Stated goal 1: From the genetic algorithm post, output the part that opens with the words containing "It’s in an exercise" and closes with "(my initial population)", copied word for word.
Stated goal 2: Name every distinct abbreviation written entirely in capital letters in the genetic algorithm post, treating a plural form as the same abbreviation.
Stated goal 3: Write the next part of the post about the genetic algorithm for the traveling salesman problem, starting after its last sentence.

## start Page extract

I built a GA algorithm to solve the TSP.

It’s in an exercise in Norvig’s book (AIAMA). He suggested we read the Larrañaga’s view on the problem for representations and such. I learned the some cross over operators and mutations there and tried out a few of them to see which suited me better. I also elaborated a fitness function based on the cost of each path.

Well, despite all that I have a question about my algorithm design, I had never worked with AI before so I don’t know if my approach is a valid one for GAs.

Here’s what I did:

I took a vector of paths (my initial population)

and then at each loop I organized this vector by increasing cost order and took the best X paths in this vector and deleted the other paths.

I then apply XOver and Mutation (at a certain rate) and put them at the position of the old deleted values of the vector.

I then do the same (order vector – extract best etc)

and keep doing it until it stabilizes.

## end Page extract
## start Recorded data

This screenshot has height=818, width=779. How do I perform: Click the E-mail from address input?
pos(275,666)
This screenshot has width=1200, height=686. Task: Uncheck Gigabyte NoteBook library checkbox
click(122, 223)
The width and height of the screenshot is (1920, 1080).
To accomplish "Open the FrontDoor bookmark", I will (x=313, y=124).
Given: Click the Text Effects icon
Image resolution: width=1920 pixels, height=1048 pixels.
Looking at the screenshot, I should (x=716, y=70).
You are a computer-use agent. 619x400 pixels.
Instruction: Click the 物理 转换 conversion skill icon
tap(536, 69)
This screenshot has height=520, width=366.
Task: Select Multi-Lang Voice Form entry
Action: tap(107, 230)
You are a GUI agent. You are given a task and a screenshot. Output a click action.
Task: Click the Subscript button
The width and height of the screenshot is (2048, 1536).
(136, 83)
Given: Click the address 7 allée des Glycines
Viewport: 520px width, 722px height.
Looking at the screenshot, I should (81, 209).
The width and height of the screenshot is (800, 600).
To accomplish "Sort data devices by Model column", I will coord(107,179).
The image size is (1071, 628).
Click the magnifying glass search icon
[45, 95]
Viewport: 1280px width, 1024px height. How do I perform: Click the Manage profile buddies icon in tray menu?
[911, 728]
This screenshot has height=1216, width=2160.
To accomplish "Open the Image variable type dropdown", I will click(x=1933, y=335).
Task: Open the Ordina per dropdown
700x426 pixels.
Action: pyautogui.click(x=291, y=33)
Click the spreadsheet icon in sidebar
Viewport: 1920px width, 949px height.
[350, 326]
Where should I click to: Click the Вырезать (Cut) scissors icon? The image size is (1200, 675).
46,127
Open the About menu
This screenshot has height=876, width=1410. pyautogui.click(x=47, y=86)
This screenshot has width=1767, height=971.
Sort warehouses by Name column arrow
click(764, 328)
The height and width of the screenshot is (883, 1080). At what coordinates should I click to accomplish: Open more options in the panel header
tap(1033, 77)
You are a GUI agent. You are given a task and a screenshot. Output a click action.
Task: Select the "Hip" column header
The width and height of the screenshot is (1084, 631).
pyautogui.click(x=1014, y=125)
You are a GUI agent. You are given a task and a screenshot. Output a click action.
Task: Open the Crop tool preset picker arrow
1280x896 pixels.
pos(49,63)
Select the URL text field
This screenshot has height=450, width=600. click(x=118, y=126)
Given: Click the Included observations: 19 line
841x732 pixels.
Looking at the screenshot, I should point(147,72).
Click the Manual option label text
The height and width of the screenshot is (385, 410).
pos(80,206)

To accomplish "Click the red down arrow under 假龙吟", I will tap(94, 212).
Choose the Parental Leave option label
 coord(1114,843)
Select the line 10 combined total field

## end Recorded data

Expected output 1:
It’s in an exercise in Norvig’s book (AIAMA). He suggested we read the Larrañaga’s view on the problem for representations and such. I learned the some cross over operators and mutations there and tried out a few of them to see which suited me better. I also elaborated a fitness function based on the cost of each path.

Well, despite all that I have a question about my algorithm design, I had never worked with AI before so I don’t know if my approach is a valid one for GAs.

Here’s what I did:

I took a vector of paths (my initial population)

Expected output 2: GA, TSP, AIAMA, AI

Expected output 3:
Is it a good approach ? If it isn’t give me some north. Cause when I selected the best and didn’t keep them (just created a whole new pop from them, via Xover and mutation) I didn’t get good results. This way (keeping the best ones – in some experiments I kept only THE best one) I have better results and the result always converges and well fast

State representation : For state representation I chose to use the Path Representation (I was already using it from start and decided to stick with it after I read Larrañaga et all),
it is as follows: if we have, let’s say, 5 cities and visit the first city, then the second, then the third … our path representation would be (1, 2, 3, 4, 5)

Initial population generation : Actually I’m generation random points to representing the cities (that’s what the book asked me to do, generate random points in a closed square) – but for the sake of comparison I generated a population and stick with it when comparing the results – I think if I didn’t stick with one particular population I wouldn’t have much to know about my improvements

Best Fit Individuals : The best fit individuals are the one’s that have the best traveling cost. (I don’t know if I should have – in this problem – used something else as a parameter

crossover : I tried some crossover operators and compared my reuslts with the one presented in the book and ended up using one of the Order CrossOvers ( Larrañaga et al(1999) ):
this crossover takes tow random cuts (forming a sub-path) fromboth parent paths and then copies the rest of the path (the cities not yet visited inside that sub-path) from the other parent (starting at the second cut, not at the position ‘0’) – adding the cities they appear in the other parent.

example: paths (1 2 3 4 5) (3 4 2 1 5) choosing the sub-paths (234) and (421)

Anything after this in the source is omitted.